> DATA TO EXAMINE
# # # # # # #
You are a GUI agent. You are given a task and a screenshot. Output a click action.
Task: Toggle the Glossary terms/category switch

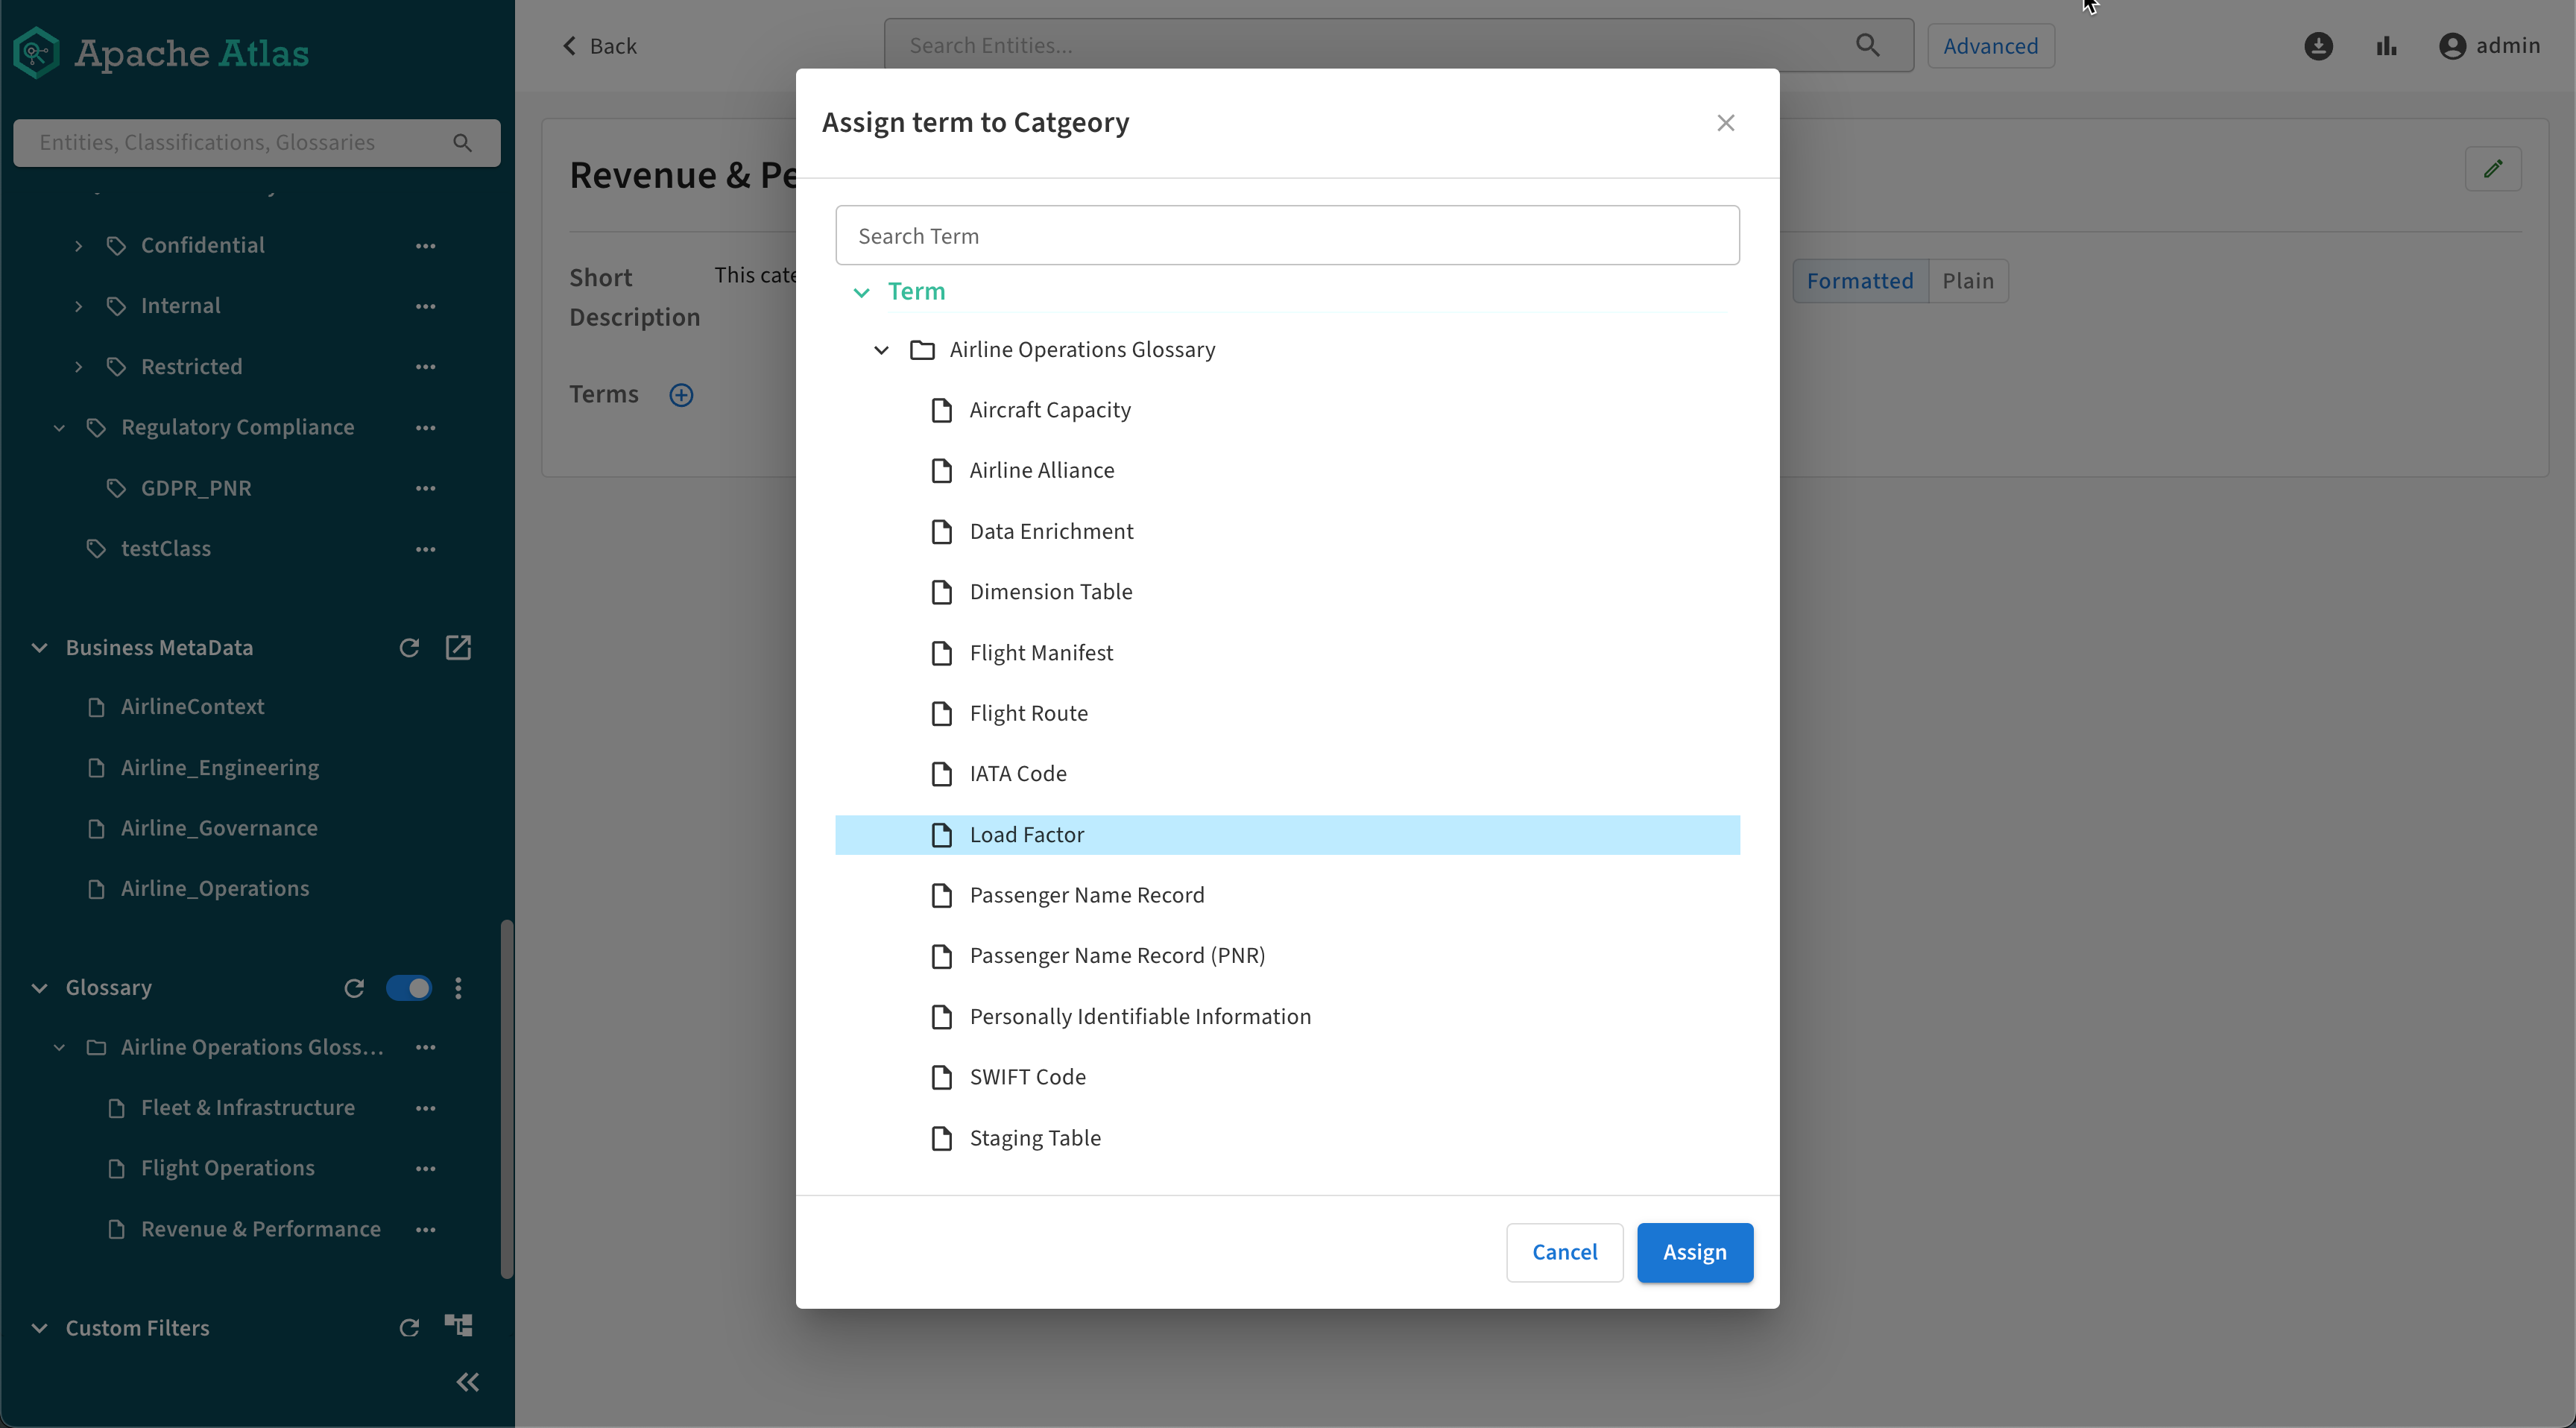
# # # # # # #
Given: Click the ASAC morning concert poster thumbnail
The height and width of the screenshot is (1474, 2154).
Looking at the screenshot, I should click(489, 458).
# # # # # # #
What you give back should be only the lines of the records above, starting at the line with "You are a GUI" and ending at the line with "Task: Toggle the", restated word for word.

You are a GUI agent. You are given a task and a screenshot. Output a click action.
Task: Toggle the Glossary terms/category switch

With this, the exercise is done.